> _Task details_:
A line qualifies if it holds the string "week". Copy every qualifying line from the records.

> _Records for this exercise_:
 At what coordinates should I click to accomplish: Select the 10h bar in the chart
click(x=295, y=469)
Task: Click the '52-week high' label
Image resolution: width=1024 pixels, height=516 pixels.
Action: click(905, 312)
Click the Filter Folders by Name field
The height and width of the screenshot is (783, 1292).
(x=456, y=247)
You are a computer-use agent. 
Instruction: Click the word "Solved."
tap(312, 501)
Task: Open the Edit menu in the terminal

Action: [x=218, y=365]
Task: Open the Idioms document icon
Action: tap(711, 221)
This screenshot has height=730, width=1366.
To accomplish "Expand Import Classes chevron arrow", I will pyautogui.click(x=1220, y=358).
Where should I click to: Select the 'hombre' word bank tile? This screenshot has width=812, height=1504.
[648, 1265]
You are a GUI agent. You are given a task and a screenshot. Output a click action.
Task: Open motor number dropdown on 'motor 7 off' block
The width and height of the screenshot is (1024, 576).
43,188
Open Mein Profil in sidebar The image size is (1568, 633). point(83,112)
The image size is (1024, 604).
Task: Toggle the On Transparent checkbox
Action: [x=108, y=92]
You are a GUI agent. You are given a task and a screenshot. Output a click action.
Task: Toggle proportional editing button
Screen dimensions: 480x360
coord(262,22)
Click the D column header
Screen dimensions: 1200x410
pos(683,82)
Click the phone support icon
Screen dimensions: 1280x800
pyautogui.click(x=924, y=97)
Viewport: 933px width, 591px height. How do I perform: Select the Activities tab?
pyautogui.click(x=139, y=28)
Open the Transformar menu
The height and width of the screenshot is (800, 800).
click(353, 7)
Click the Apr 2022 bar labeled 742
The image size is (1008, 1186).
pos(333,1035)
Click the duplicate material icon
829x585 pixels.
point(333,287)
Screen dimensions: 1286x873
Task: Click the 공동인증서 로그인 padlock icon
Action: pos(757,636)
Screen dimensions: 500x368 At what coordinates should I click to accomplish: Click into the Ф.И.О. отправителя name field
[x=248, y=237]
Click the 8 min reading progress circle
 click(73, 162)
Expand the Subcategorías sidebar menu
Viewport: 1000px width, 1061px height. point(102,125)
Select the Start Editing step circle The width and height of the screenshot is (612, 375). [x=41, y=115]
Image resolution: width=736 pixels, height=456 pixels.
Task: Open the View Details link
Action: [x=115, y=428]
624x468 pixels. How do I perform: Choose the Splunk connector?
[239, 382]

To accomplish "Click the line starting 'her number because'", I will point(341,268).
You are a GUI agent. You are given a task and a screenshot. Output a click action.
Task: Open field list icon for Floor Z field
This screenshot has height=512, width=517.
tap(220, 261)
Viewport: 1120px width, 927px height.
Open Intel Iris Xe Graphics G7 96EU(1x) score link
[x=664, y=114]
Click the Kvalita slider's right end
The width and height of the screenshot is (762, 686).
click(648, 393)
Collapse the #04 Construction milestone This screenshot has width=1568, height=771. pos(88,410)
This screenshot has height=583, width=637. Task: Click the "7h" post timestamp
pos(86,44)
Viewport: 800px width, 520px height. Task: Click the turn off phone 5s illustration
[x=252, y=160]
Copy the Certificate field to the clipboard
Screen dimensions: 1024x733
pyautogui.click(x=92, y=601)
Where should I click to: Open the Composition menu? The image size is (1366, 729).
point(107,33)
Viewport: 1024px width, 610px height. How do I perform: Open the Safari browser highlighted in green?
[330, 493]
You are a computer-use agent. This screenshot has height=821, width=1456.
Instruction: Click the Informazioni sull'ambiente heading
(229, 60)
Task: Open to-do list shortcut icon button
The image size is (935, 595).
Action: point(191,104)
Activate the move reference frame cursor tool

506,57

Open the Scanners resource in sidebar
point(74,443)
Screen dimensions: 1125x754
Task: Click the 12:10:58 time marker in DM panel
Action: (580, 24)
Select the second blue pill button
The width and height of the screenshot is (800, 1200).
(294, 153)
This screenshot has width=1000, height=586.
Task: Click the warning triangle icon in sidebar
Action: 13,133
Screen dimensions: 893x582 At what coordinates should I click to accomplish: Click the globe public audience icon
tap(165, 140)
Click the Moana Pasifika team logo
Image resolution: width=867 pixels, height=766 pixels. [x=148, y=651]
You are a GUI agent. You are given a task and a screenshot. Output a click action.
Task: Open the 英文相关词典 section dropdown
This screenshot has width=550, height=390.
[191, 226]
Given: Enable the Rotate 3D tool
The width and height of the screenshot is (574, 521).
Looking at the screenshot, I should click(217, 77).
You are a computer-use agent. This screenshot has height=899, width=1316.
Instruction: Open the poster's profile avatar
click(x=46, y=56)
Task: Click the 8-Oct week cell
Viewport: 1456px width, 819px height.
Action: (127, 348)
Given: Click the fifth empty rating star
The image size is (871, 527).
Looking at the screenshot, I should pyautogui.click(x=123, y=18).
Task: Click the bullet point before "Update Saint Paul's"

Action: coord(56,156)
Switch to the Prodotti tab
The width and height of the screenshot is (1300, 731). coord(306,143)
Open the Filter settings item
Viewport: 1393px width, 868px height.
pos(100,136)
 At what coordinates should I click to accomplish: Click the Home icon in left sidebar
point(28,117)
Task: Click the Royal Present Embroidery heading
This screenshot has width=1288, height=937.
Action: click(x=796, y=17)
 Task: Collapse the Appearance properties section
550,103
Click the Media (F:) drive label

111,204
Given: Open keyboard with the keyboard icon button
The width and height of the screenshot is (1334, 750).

> _Answer box_:
Task: Click the '52-week high' label
Task: Click the 8-Oct week cell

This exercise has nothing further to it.